Goal of the exercise » Leave the images out and repeat the data exactly as given.

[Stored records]
______

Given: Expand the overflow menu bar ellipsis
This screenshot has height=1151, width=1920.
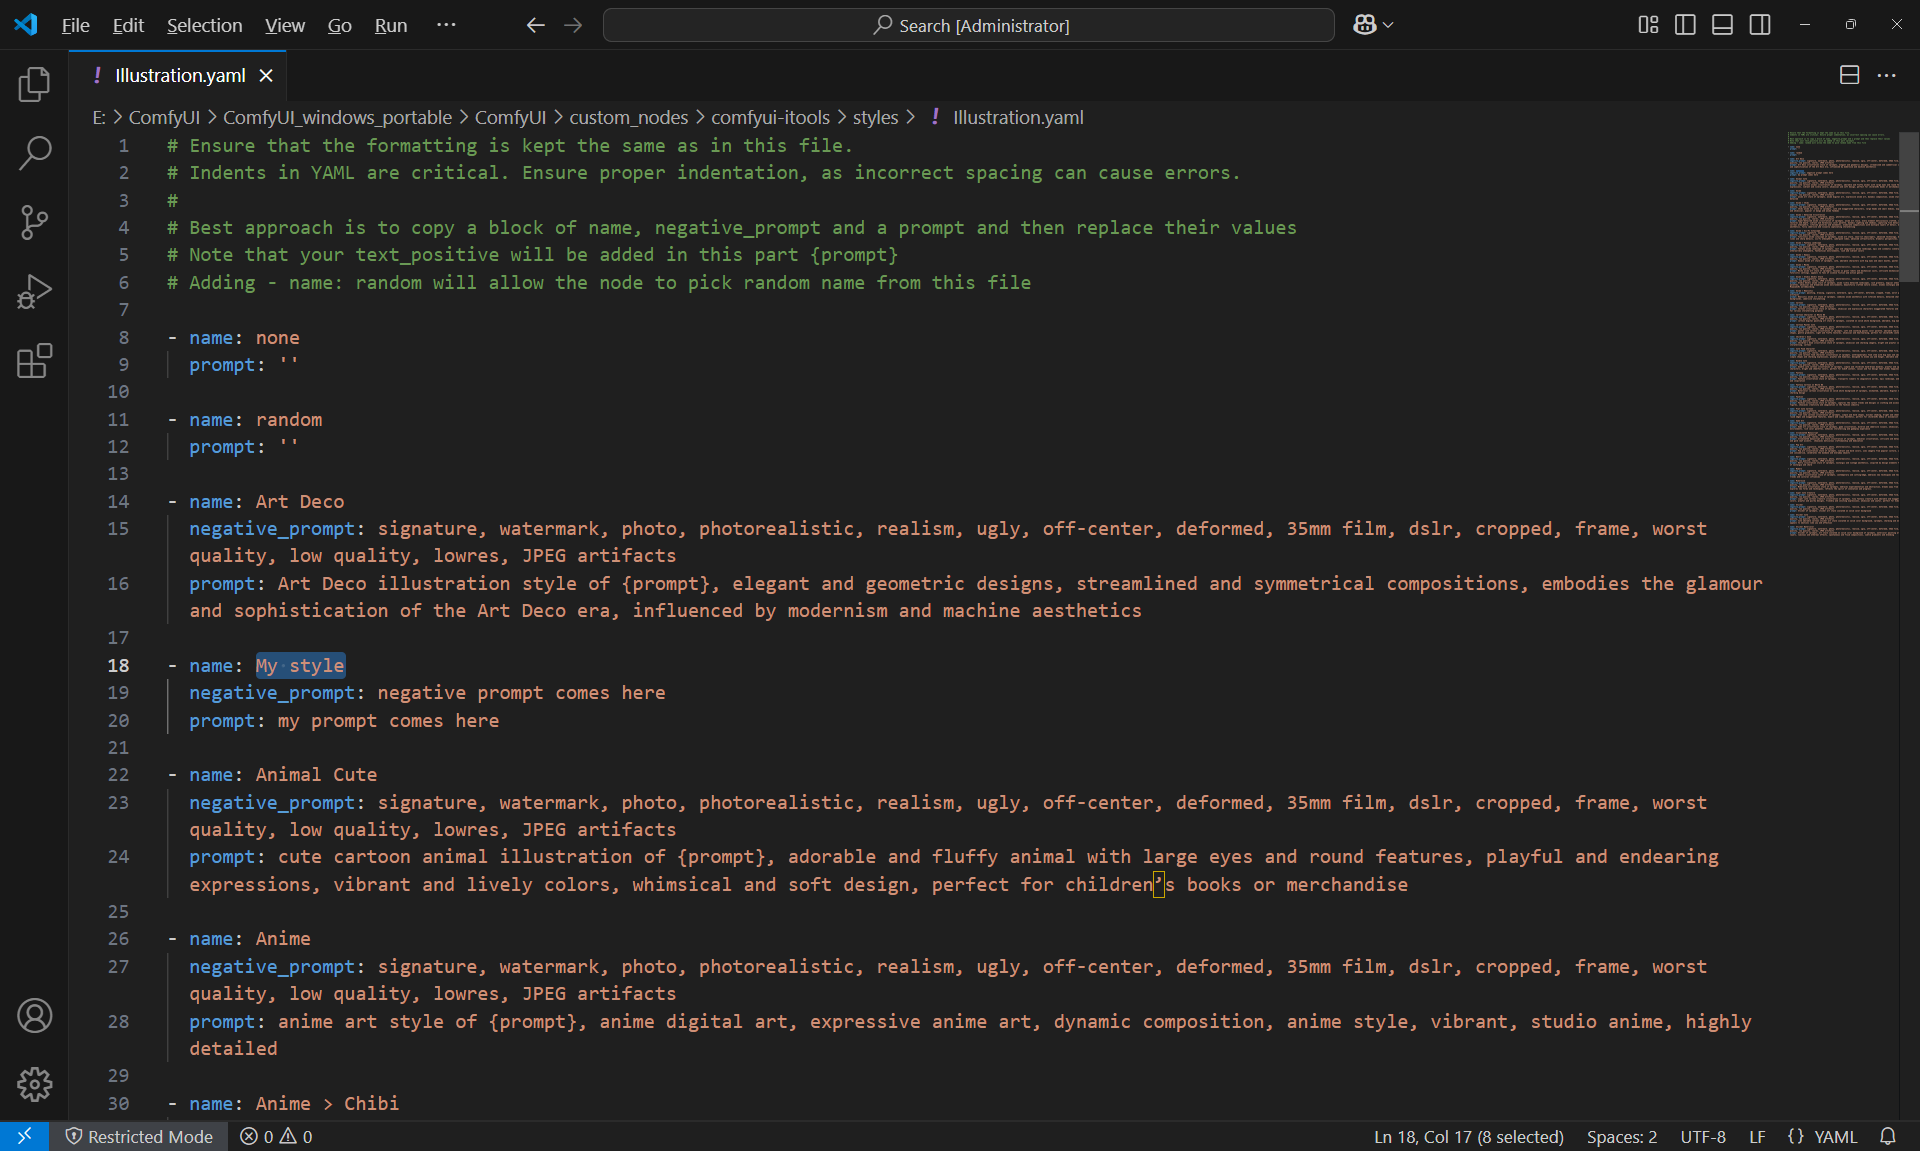Looking at the screenshot, I should pyautogui.click(x=446, y=25).
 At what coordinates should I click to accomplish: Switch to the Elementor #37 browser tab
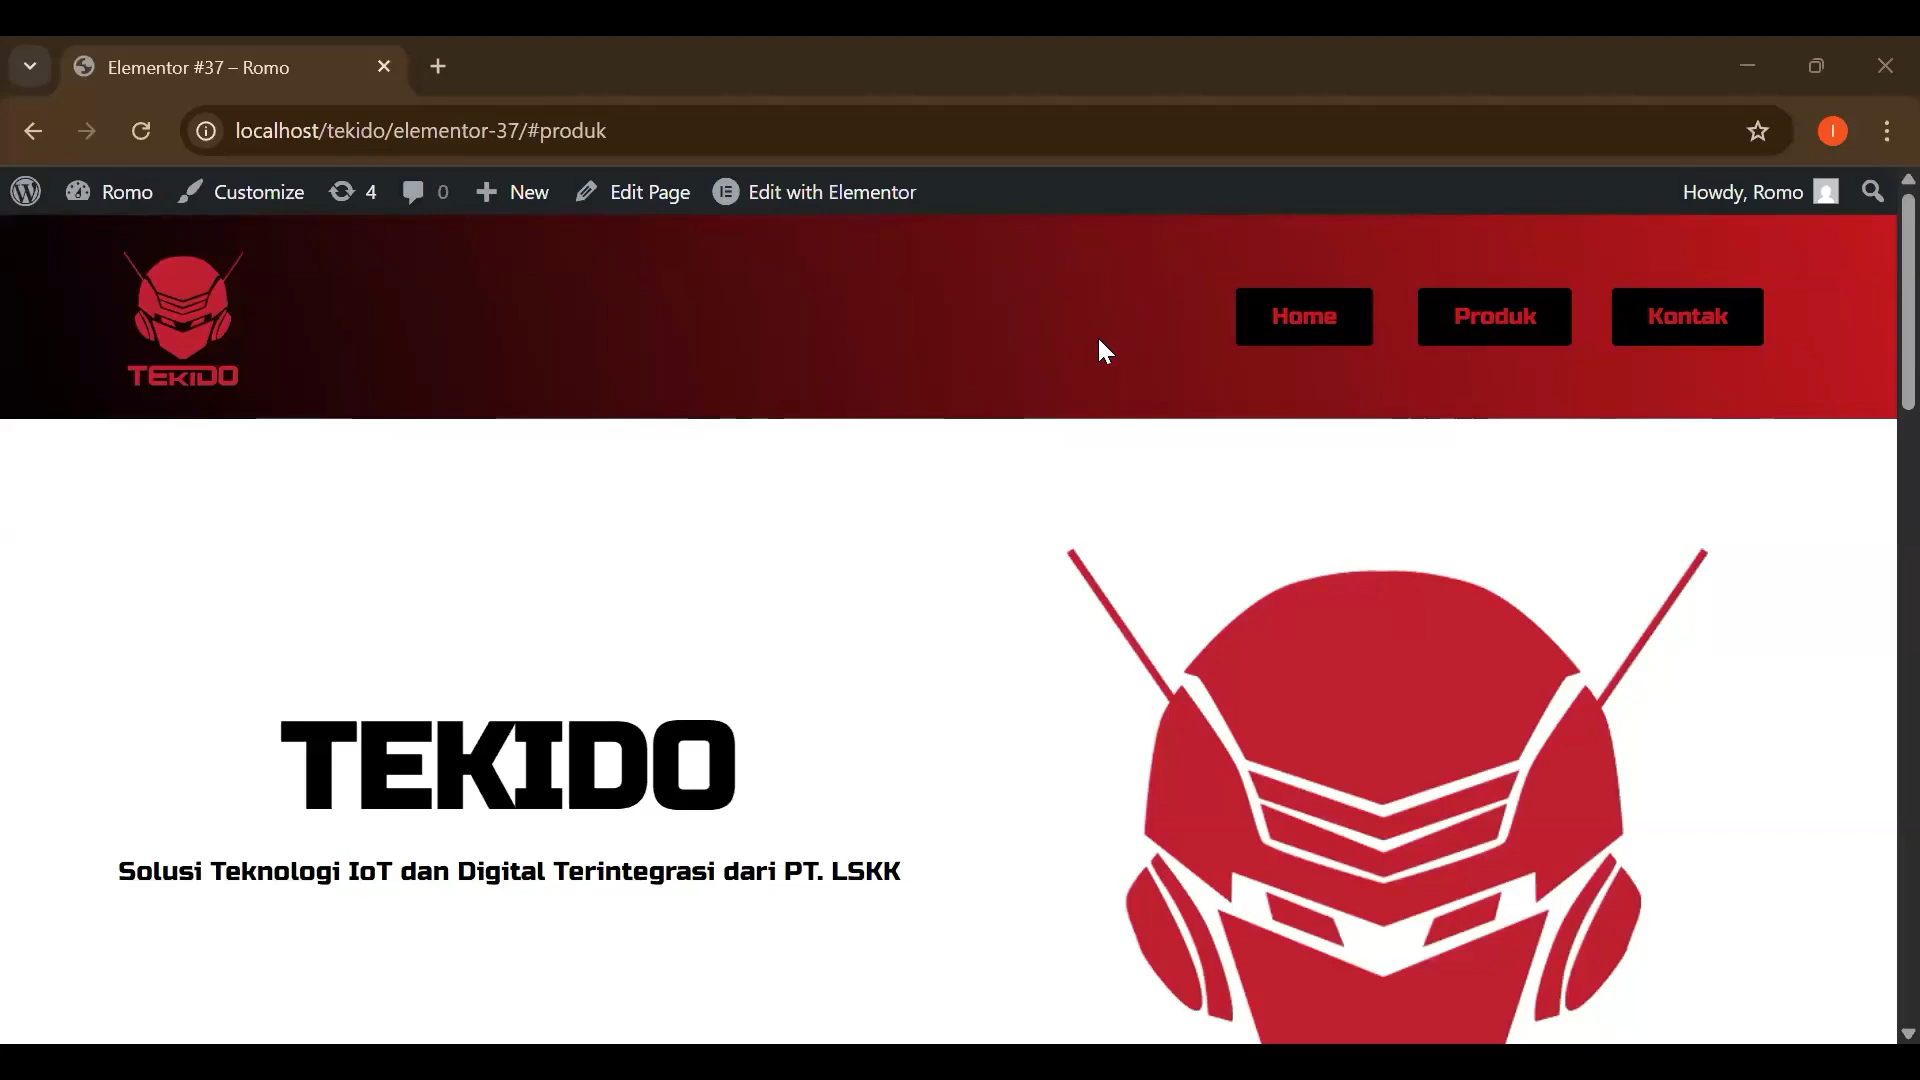tap(200, 66)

______

Task result »
Given: Expand the overflow menu bar ellipsis
This screenshot has height=1151, width=1920.
Looking at the screenshot, I should pyautogui.click(x=446, y=25).
 At what coordinates should I click to accomplish: Switch to the Elementor #37 browser tab
tap(200, 66)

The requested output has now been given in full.